Note 2: All voltages are measured with respect to GND = AGND = DGND = 0V, unless otherwise specified.
Note 3: When the input voltage at any pin exceeds the power supplies (that is, VIN < AGND, or VIN > VA, VD or VDR), the current at that pin should be limited to
25 mA. The 50 mA maximum package input current rating limits the number of pins that can safely exceed the power supplies with an input current of 25 mA to two.

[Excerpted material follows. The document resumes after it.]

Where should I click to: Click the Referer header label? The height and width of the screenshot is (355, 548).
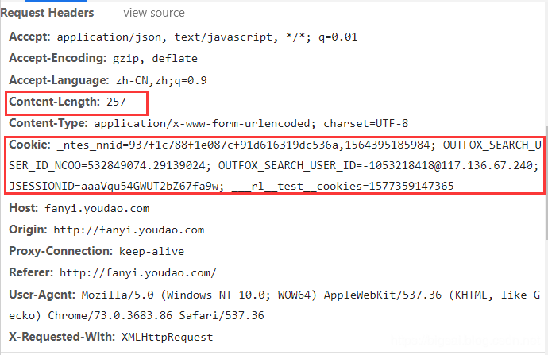tap(31, 272)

Note 4: The absolute maximum junction temperature (TJmax) for this device is 150˚C. The maximum allowable power dissipation is dictated by TJmax, the
junction-to-ambient thermal resistance (θJA), and the ambient temperature, (TA), and can be calculated using the formula PDMAX = (TJmax - TA )/θJA. In the 32-pin
LQFP, θJA is 79˚C/W, so PDMAX = 1,582 mW at 25˚C and 823 mW at the maximum operating ambient temperature of 85˚C. Note that the power consumption of
this device under normal operation will typically be about 374 mW (354 typical power consumption + 20 mW TTL output loading). The values for maximum power
dissipation listed above will be reached only when the device is operated in a severe fault condition (e.g. when input or output pins are driven beyond the power
supply voltages, or the power supply polarity is reversed). Obviously, such conditions should always be avoided.
Note 5: Human body model is 100 pF capacitor discharged through a 1.5 kΩ resistor. Machine model is 220 pF discharged through 0Ω.
Note 6: The 235˚C reflow temperature refers to infrared reflow. For Vapor Phase Reflow (VPR), the following Conditions apply: Maintain the temperature at the top
of the package body above 183˚C for a minimum 60 seconds. The temperature measured on the package body must not exceed 220˚C. Only one excursion above
183˚C is allowed per reflow cycle.
Note 7: The inputs are protected as shown below. Input voltages above VA or below GND will not damage this device, provided current is limited per (Note 3).
However, errors in the A/D conversion can occur if the input goes above VA or below GND by more than 100 mV. As an example, if VA is 3.3V, the full-scale input
voltage must be ≤3.4V to ensure accurate conversions.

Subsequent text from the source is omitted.